Museu Britânico procura “caçador de tesouros” para achar itens
Instituição planeja reforçar sua equipe com especialista dedicado a localizar tesouros roubados ou extraviados antes que desapareçam

Caçar tesouros como Indiana Jones parece ter se tornado uma função real. O Museu Britânico, um dos museus mais famosos do mundo sediado em Londres, anunciou que está procurando contratar um “caçador de tesouros” moderno — um profissional especializado em rastrear e recuperar artefatos históricos que desapareceram de suas coleções ao longo dos últimos anos. A iniciativa acontece no contexto de um grande esforço para recuperar centenas de itens que foram roubados, perdidos ou retirados de forma irregular, muitos dos quais ainda não foram localizados.

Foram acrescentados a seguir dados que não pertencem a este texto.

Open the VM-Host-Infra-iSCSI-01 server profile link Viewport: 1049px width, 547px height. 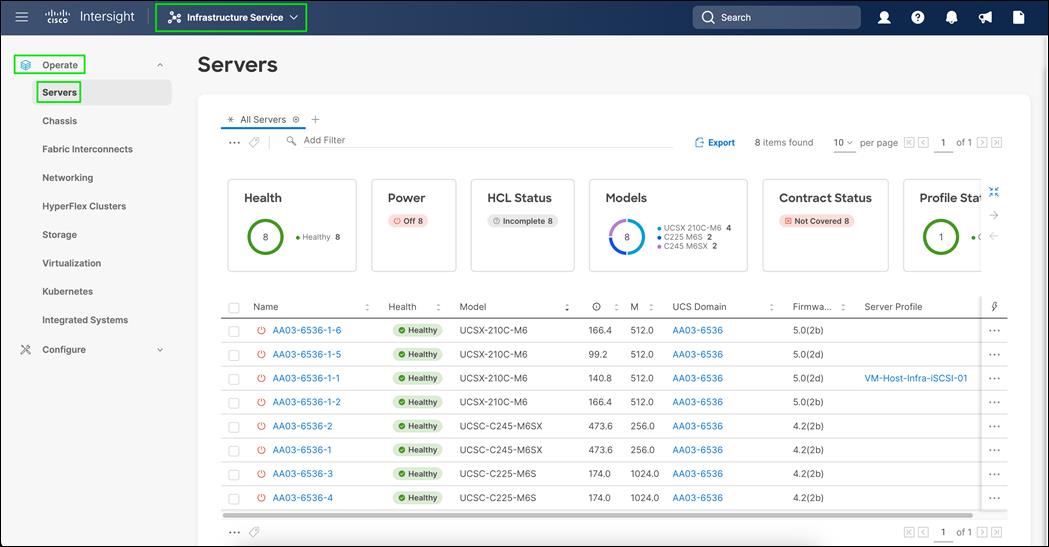(915, 378)
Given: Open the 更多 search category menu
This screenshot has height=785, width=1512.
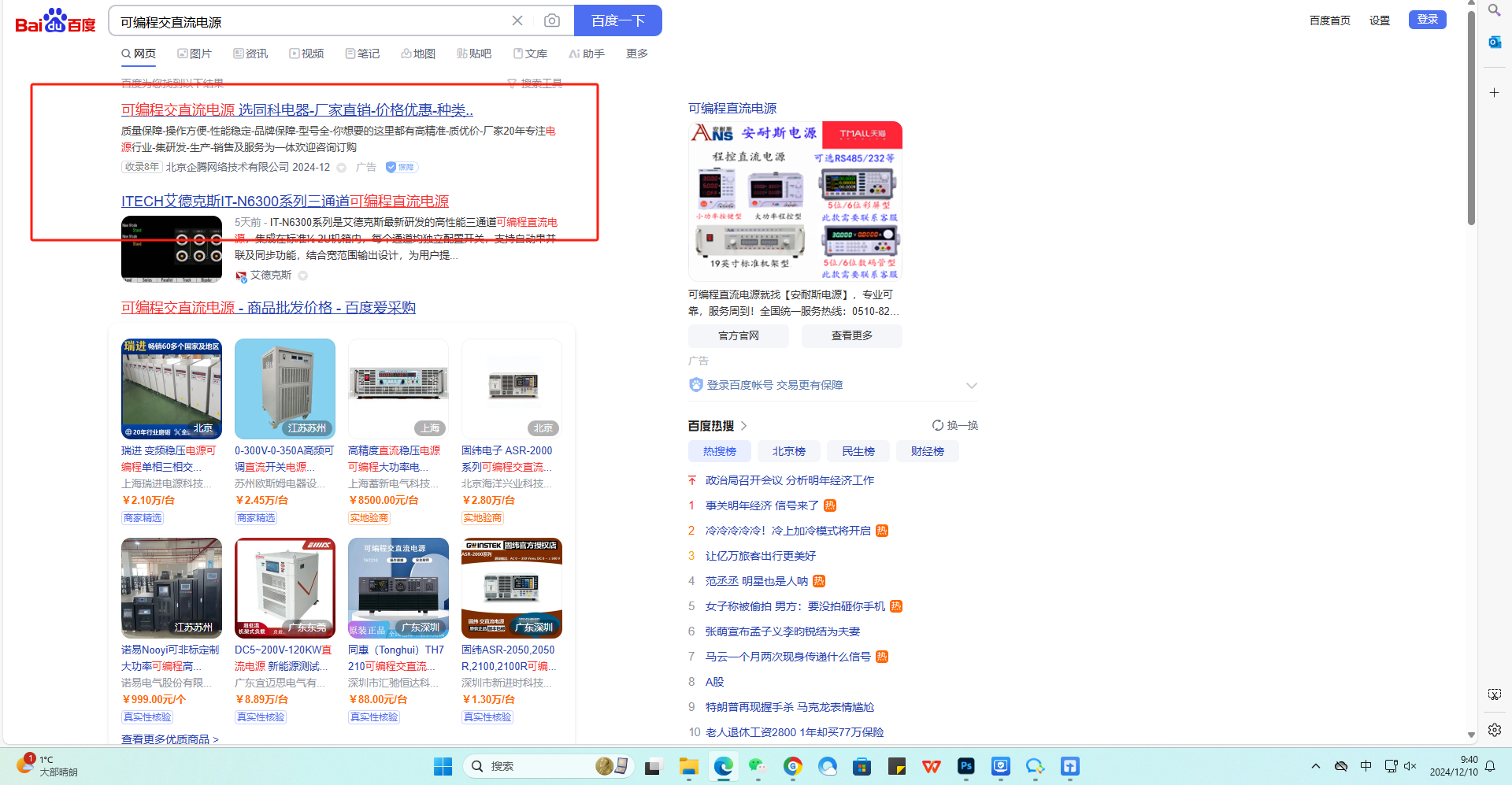Looking at the screenshot, I should click(x=636, y=54).
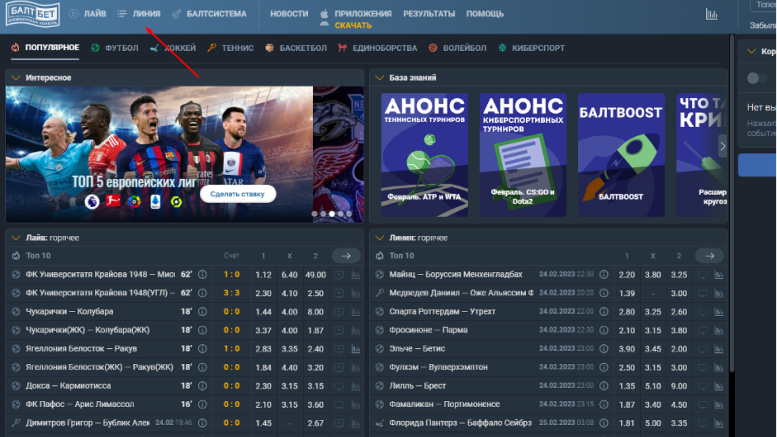Click the БАЛТБЕТ logo
777x437 pixels.
(x=30, y=14)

Em 2023, o museu revelou que aproximadamente 1.500 peças valiosas de sua coleção de arte grega e romana estavam faltando, incluindo joias de ouro, pedras semipreciosas, vidros antigos e pequenas esculturas que datam desde o século 15 a.C. até o século 19 d.C.. Desde então, cerca de 654 desses artefatos já foram recuperados, mas muitos ainda permanecem desaparecidos.
Caçador de tesouros
A nova função pretende concentrar esforços em localizar os itens restantes antes que sejam destruídos, derretidos (no caso do ouro) ou vendidos em leilões privados e mercados de arte clandestinos. O candidato selecionado terá como tarefas principais contatar negociações com comerciantes de arte, casas de leilão, colecionadores e outros intermediários internacionais, na tentativa de obter pistas ou identificar objetos que possam ter vindo do acervo do museu.

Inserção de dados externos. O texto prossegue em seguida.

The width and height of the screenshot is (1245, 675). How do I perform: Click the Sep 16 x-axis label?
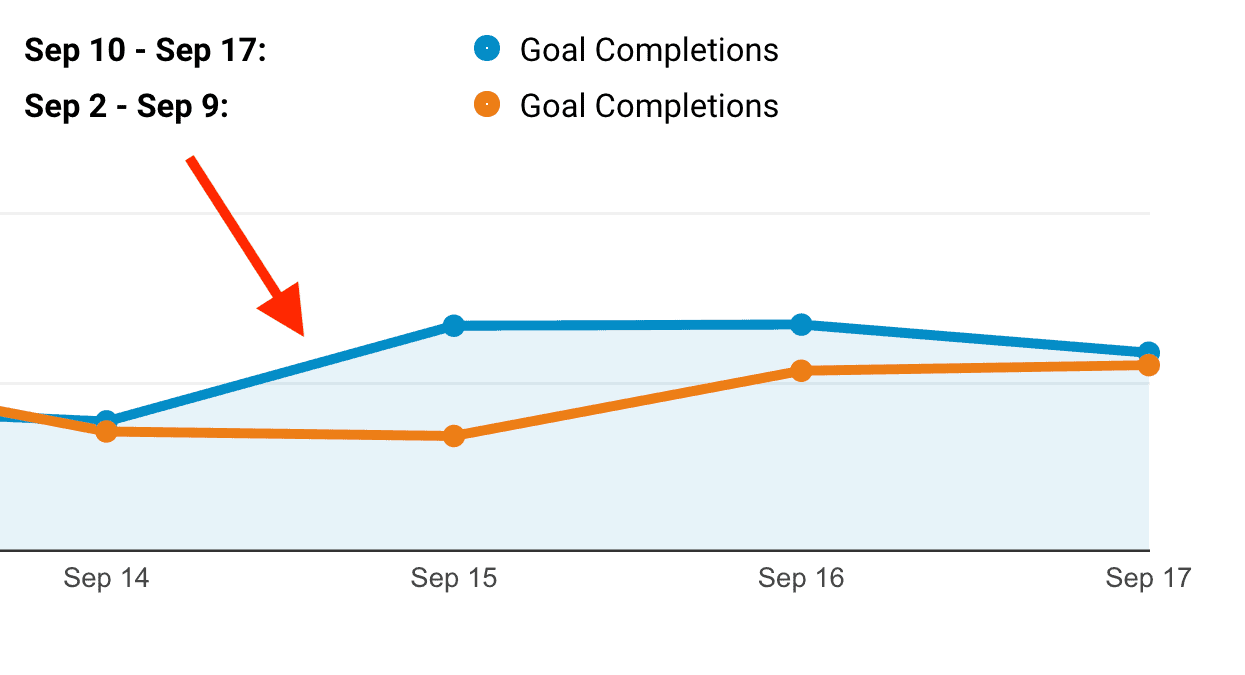click(x=801, y=578)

Segundo o professor Thomas Harrison, responsável pela coleção de arte grega e romana que coordena a operação de retorno das peças, é essencial expandir a equipe dedicada à recuperação, já que o grupo atual é pequeno e acumula essa missão junto a outras tarefas rotineiras do museu. “Queremos avançar rapidamente na devolução dos itens”, disse Harrison em entrevista ao London Times, destacando a urgência do trabalho.
O trabalho de recuperação já rendeu resultados notáveis; por exemplo, parte dos artefatos foi identificada em listagens online, incluindo plataformas como o eBay, onde um item de joalheria romana, avaliado em cerca de US$ 60 mil, chegou a ser anunciado por apenas US$ 48 antes de ser recuperado.
Além de buscar diretamente os artefatos, o “caçador de tesouros” também ajudará na pesquisa em arquivos e registros históricos do próprio museu, para verificar possíveis falhas de registro e impedir que outras peças sejam inadvertidamente consideradas como parte da coleção quando, na verdade, estejam faltando.